EFFECT OF LUTEINIZING-HORMONE-RELEASING HORMONE ON THE PITUITARY-GONADAL AXIS IN FETAL AND INFANT RHESUS-MONKEYS

The response of the pituitary-gonadal axis to synthetic LHRH was investigated in fetal (gestational age, 150–159 days), infant (6 months old), and prepubertal (18 months old) rhesus monkeys. In the fetal studies, saline or 80 μg LHRH was adminstered in utero through a cannula placed in the femoral vein. Blood pressure was stable in both fetus and mother throughout each experiment. Immunoreactive serum LH was significantly elevated over control samples in fetal males (n = 3) and females (n = 8) and in infant (n = 6) and prepubertal females (n = 6) after LHRH administration; infant males (n = 4) showed no response. Prepubertal males were not studied.
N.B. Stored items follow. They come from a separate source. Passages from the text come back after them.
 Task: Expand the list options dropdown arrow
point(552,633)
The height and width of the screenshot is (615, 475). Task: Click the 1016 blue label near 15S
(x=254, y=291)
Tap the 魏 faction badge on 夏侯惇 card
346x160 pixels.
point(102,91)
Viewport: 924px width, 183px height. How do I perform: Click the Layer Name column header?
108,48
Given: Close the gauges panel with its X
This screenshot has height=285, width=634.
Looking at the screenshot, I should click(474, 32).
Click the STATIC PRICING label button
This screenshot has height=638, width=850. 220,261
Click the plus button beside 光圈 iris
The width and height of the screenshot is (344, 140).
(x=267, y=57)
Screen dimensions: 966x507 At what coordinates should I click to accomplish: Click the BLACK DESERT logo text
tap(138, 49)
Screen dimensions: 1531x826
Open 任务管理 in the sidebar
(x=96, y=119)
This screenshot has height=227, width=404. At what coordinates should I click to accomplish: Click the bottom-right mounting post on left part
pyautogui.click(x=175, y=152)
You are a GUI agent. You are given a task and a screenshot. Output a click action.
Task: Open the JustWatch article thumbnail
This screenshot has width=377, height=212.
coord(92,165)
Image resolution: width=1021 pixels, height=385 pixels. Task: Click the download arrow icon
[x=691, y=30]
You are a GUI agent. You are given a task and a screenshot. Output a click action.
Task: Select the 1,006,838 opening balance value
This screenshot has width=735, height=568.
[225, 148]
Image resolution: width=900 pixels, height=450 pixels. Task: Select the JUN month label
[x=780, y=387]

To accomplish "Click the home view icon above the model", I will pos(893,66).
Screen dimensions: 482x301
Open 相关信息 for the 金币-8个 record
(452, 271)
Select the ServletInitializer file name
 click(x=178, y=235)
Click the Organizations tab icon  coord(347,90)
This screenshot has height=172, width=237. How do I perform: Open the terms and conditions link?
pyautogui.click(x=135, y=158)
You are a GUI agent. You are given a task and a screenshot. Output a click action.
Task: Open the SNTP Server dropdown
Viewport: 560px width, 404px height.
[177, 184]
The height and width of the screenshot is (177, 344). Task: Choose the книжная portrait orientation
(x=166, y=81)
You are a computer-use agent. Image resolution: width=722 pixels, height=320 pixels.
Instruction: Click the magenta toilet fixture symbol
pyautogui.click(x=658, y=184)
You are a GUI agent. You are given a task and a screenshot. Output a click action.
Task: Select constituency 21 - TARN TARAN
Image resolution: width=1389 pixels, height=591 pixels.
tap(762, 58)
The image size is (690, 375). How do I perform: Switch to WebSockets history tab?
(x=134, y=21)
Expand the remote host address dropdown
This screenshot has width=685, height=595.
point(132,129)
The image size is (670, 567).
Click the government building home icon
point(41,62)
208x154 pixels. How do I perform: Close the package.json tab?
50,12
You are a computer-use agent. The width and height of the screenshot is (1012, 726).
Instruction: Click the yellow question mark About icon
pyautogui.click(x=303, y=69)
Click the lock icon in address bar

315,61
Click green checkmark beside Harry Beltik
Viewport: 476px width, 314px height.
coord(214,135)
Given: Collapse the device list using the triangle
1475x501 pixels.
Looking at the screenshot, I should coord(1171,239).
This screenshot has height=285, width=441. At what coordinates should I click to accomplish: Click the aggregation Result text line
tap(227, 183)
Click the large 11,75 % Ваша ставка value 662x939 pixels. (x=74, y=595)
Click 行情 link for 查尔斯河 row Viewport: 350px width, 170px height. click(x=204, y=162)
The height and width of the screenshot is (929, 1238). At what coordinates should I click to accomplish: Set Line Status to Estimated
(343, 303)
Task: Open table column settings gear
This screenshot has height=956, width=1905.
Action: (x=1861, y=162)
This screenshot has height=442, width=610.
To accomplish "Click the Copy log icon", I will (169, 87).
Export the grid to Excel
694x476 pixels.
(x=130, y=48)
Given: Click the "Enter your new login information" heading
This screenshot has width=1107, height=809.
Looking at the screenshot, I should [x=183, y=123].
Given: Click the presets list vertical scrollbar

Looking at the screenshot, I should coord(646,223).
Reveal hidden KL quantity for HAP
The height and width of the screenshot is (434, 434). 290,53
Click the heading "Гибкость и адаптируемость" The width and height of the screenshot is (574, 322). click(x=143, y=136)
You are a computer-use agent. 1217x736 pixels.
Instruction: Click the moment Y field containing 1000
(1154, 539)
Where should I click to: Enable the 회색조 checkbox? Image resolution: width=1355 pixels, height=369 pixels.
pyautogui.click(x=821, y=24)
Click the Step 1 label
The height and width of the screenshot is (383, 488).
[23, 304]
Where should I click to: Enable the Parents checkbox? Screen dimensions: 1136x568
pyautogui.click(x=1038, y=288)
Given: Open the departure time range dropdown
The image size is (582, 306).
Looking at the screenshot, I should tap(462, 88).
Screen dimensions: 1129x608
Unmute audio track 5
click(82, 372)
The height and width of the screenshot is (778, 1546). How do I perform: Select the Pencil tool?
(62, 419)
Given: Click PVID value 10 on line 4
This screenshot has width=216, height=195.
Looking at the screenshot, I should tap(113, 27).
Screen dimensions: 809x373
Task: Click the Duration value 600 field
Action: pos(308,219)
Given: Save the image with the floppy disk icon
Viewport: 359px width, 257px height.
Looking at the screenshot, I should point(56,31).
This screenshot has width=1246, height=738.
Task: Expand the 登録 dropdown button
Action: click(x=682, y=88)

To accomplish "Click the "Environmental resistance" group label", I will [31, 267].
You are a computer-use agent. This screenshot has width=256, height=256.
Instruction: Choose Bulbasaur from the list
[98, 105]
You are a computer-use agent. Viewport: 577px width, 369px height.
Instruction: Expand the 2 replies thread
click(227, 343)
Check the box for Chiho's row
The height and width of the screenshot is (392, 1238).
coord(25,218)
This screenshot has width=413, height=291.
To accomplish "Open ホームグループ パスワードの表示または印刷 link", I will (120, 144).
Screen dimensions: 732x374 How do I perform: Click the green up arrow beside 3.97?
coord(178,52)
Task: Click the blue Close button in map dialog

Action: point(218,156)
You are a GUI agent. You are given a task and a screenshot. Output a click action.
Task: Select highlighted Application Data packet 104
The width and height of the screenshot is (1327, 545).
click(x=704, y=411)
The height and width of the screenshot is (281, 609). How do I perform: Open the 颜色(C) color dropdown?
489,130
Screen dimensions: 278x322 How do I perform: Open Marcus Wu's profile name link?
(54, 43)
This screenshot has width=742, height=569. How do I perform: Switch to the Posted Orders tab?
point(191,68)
There was no change in LH levels in the maternal circulation after LHRH was given to the fetus, nor was there any change in LH levels in agematched fetuses given saline. Although LH levels were quantitatively different when measured by bioassay and immunoassay, both assays showed an increase in LH after LHRH adminstration. Serum titers of 17β-estradiol (E2) and testosterone (T) were not affected by LHRH-induced LH release in fetal, infant, or prepubertal females. In male fetuses, serum E2 levels were unaffected, but serum T increased an average of more than 300% after LHRH administration. There was neither an LH nor a T response in infant males given LHRH. No change in serum concentrations of E2or T was observed in either fetuses or infants given saline. These data demonstrate that female fetuses, infants, and prepubertal individuals and male fetuses can release LH in response to LHRH. With regard to T or E2secretion, neither near-term fetal nor 6-month-old infant ovaries are as responsive to elevations in serum LH as are fetal testes. © 1979 by The Endocrine Society.